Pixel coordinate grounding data
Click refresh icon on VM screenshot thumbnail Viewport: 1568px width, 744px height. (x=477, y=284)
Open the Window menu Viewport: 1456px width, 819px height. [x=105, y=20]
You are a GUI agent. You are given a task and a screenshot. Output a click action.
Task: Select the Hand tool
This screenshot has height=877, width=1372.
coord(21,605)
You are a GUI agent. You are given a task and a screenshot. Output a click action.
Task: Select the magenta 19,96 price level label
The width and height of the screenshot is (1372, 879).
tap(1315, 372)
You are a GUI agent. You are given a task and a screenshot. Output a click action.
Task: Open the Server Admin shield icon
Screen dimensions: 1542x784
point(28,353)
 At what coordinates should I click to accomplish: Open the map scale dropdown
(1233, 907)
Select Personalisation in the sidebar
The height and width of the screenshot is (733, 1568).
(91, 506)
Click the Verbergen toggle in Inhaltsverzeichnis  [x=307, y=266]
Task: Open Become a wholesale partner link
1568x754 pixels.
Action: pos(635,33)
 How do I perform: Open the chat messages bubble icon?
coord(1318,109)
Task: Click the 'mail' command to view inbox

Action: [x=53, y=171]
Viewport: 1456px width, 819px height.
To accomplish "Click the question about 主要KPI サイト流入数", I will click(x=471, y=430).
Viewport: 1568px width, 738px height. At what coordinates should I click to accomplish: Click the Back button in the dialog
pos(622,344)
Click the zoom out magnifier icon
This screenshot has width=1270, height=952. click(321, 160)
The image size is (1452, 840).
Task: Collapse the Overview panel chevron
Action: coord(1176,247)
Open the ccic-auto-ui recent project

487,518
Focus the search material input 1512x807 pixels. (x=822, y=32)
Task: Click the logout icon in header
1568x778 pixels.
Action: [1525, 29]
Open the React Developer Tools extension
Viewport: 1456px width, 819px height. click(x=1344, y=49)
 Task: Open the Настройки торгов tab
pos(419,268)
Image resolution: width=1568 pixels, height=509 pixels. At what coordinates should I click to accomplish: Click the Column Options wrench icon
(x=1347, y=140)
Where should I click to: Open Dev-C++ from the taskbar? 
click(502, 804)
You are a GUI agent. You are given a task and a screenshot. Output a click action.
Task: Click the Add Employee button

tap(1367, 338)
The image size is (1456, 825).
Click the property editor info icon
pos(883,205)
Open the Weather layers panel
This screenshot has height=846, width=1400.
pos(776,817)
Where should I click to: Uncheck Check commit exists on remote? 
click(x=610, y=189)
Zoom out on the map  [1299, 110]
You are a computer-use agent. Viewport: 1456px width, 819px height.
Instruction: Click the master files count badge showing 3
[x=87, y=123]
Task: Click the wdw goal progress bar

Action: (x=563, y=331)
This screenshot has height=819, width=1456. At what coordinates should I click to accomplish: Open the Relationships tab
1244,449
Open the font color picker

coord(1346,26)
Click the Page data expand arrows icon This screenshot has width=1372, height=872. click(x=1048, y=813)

# Problem:
Output every entry exactly.

# Finished task:
Click refresh icon on VM screenshot thumbnail Viewport: 1568px width, 744px height. (x=477, y=284)
Open the Window menu Viewport: 1456px width, 819px height. [x=105, y=20]
You are a GUI agent. You are given a task and a screenshot. Output a click action.
Task: Select the Hand tool
This screenshot has height=877, width=1372.
coord(21,605)
You are a GUI agent. You are given a task and a screenshot. Output a click action.
Task: Select the magenta 19,96 price level label
The width and height of the screenshot is (1372, 879).
tap(1315, 372)
You are a GUI agent. You are given a task and a screenshot. Output a click action.
Task: Open the Server Admin shield icon
Screen dimensions: 1542x784
point(28,353)
 At what coordinates should I click to accomplish: Open the map scale dropdown
(1233, 907)
Select Personalisation in the sidebar
The height and width of the screenshot is (733, 1568).
(91, 506)
Click the Verbergen toggle in Inhaltsverzeichnis  [x=307, y=266]
Task: Open Become a wholesale partner link
1568x754 pixels.
Action: pos(635,33)
 How do I perform: Open the chat messages bubble icon?
coord(1318,109)
Task: Click the 'mail' command to view inbox

Action: [x=53, y=171]
Viewport: 1456px width, 819px height.
To accomplish "Click the question about 主要KPI サイト流入数", I will click(x=471, y=430).
Viewport: 1568px width, 738px height. At what coordinates should I click to accomplish: Click the Back button in the dialog
pos(622,344)
Click the zoom out magnifier icon
This screenshot has width=1270, height=952. click(321, 160)
The image size is (1452, 840).
Task: Collapse the Overview panel chevron
Action: coord(1176,247)
Open the ccic-auto-ui recent project

487,518
Focus the search material input 1512x807 pixels. (x=822, y=32)
Task: Click the logout icon in header
1568x778 pixels.
Action: [1525, 29]
Open the React Developer Tools extension
Viewport: 1456px width, 819px height. click(x=1344, y=49)
 Task: Open the Настройки торгов tab
pos(419,268)
Image resolution: width=1568 pixels, height=509 pixels. At what coordinates should I click to accomplish: Click the Column Options wrench icon
(x=1347, y=140)
Where should I click to: Open Dev-C++ from the taskbar? 
click(502, 804)
You are a GUI agent. You are given a task and a screenshot. Output a click action.
Task: Click the Add Employee button

tap(1367, 338)
The image size is (1456, 825).
Click the property editor info icon
pos(883,205)
Open the Weather layers panel
This screenshot has height=846, width=1400.
pos(776,817)
Where should I click to: Uncheck Check commit exists on remote? 
click(x=610, y=189)
Zoom out on the map  [1299, 110]
You are a computer-use agent. Viewport: 1456px width, 819px height.
Instruction: Click the master files count badge showing 3
[x=87, y=123]
Task: Click the wdw goal progress bar

Action: (x=563, y=331)
This screenshot has height=819, width=1456. At what coordinates should I click to accomplish: Open the Relationships tab
1244,449
Open the font color picker

coord(1346,26)
Click the Page data expand arrows icon This screenshot has width=1372, height=872. click(x=1048, y=813)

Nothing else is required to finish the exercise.